In recognition of his achievements, Gudzowaty received high honors from the state and national organizations in Poland, including the Knight's Cross of the Order of Polonia Restituta, awarded by the President of Poland in 2000, the Award in Visual Arts from the Polish Society of Authors and Composers ZAIKS in 2012, and the Gold Olympic Laurel in Photography from the Polish Olympic Committee in 2013.
He is the son of businessman and philanthropist Aleksander Gudzowaty. He is married to Melody Gudzowaty, who excelled in many beauty pageants  - Miss Islas Baleares 2008 (winner), Reina Hispanoamericana 2009 (second runner up), Miss Dominican Republic International 2012 (winner), Miss International 2012 (third runner up) – and currently is working with him on a major art project named “Planets Alive”.

Early life
Gudzowaty was born on September 19, 1971 in Warsaw, Poland. According to his statements in several interviews, he got interested in photography from early childhood owing to his maternal uncle, a serious amateur photographer and self-appointed chronicler of his home town. Despite that, Gudzowaty initially wanted to become a lawyer, earning a master's degree from the Faculty of Law and Administration of the University of Warsaw. Soon after, however, he returned to his true vocation, switching to photography full-time.

Career
In the 1990s Gudzowaty won several awards at the Polish Press Photography Contest (Krajowy Konkurs Fotografii Prasowej), and traveled extensively in Africa and Asia. His international breakthrough came in 1999 when he was awarded the First Prize in Nature-singles category in the World Press Photo competition for a picture of young cheetahs just before killing their first prey. The photograph, titled First lesson of killing, has become iconic and eventually found their way even to schoolbooks and postal stamps. Gudzowaty confirmed his position in nature photography by winning another two prizes in the same World Press Photo category in 2000. At that time he was among very few photographers from Eastern Europe to win this highly prized competition. His black and white images of African wildlife were widely published in the Polish and international press, such as Max magazine (German edition), and the prestigious Cartier Art magazine. They were also shown in Nikon Photo Gallery in Zurich, Switzerland, and in a traveling exhibition to Polish cities.  Later, after a few years break, he returned to nature photography in 2008 with a project on the Antarctic emperor penguins, titled “The Colony”.

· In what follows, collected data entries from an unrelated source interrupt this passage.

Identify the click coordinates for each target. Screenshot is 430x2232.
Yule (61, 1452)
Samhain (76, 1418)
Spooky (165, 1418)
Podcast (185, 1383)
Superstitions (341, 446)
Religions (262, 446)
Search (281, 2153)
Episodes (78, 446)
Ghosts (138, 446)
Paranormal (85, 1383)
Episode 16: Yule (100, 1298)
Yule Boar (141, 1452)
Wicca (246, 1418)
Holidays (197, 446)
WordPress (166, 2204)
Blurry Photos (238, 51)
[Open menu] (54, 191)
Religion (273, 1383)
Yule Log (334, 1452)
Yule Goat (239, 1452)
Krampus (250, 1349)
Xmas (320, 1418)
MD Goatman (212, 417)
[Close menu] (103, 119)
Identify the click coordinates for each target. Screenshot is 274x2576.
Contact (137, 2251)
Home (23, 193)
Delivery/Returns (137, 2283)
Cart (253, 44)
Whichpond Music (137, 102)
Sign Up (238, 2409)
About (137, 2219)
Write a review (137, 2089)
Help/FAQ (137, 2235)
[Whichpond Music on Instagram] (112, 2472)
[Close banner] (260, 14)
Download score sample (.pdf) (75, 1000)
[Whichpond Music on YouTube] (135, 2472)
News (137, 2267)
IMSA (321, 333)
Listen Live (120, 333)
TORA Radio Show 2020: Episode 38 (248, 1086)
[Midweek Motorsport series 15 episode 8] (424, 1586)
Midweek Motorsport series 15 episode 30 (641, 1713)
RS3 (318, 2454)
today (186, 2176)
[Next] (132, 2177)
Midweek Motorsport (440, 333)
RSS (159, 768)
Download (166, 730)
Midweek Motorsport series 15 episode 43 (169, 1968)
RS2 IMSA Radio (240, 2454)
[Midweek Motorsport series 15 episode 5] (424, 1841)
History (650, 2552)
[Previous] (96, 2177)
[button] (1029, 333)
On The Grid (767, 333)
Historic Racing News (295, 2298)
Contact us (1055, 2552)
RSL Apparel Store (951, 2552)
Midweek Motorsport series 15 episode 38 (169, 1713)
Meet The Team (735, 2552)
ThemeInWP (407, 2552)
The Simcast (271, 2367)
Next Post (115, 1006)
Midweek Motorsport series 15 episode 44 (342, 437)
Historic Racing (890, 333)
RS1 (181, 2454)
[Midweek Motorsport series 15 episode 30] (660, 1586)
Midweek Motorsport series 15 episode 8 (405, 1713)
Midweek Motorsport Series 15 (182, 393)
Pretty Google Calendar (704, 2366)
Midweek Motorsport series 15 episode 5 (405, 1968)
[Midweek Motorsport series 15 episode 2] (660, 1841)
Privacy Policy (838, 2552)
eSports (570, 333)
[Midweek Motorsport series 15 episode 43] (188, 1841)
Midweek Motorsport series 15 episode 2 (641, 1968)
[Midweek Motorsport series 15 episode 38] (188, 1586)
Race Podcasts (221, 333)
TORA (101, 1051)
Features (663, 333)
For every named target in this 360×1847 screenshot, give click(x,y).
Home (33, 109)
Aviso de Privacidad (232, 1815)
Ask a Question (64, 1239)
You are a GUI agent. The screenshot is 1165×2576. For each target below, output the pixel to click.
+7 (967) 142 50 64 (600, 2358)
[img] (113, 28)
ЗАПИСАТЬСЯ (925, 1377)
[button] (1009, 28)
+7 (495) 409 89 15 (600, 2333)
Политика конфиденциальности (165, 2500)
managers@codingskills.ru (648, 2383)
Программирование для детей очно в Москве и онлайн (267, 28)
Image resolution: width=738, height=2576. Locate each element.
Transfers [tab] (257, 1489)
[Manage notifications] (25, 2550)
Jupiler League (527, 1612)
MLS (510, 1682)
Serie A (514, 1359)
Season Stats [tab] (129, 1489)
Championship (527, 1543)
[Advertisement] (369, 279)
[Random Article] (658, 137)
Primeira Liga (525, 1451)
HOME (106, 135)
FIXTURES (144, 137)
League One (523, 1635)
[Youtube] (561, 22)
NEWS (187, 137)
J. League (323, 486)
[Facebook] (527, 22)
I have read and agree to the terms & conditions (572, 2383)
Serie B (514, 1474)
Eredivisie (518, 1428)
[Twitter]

Gudzowaty was accredited as a photojournalist at the Summer Paralympic Games in 2000 in Sydney and in 2004 in Athens. In 2003 he was again among the winners at the World Press Photo with a photo story about Gongfu monks of Shaolin Temple in China, which marked his switch to sport photography for the next decade. Most of his further achievements in press photography exhibitions (World Press Photo, Pictures of the Year, Best of Photojournalism, Polish Grand Press Photo) were in sport-related categories. He focused on ethnic and other non-mainstream sports, continually developing a long term project under the name “Sports Features”, later changed to “Beyond the Body”. The project resulted in various magazine publications (among others: L’Equipe, Newsweek, Forbes, Time, Photo, GQ, The Guardian, National Geographic Traveler, British Journal of Photography, Red Bull magazine), and also in exhibitions shown in galleries around the world, such as Maison de Photographie in Lille, France, Bulger Gallery in Toronto, Canada, Kontrast Gallery in Stockholm, Sweden, Ethnographic Museum in Budapest, Hungary, Gallery Speak For in Tokyo, Japan, to name a few.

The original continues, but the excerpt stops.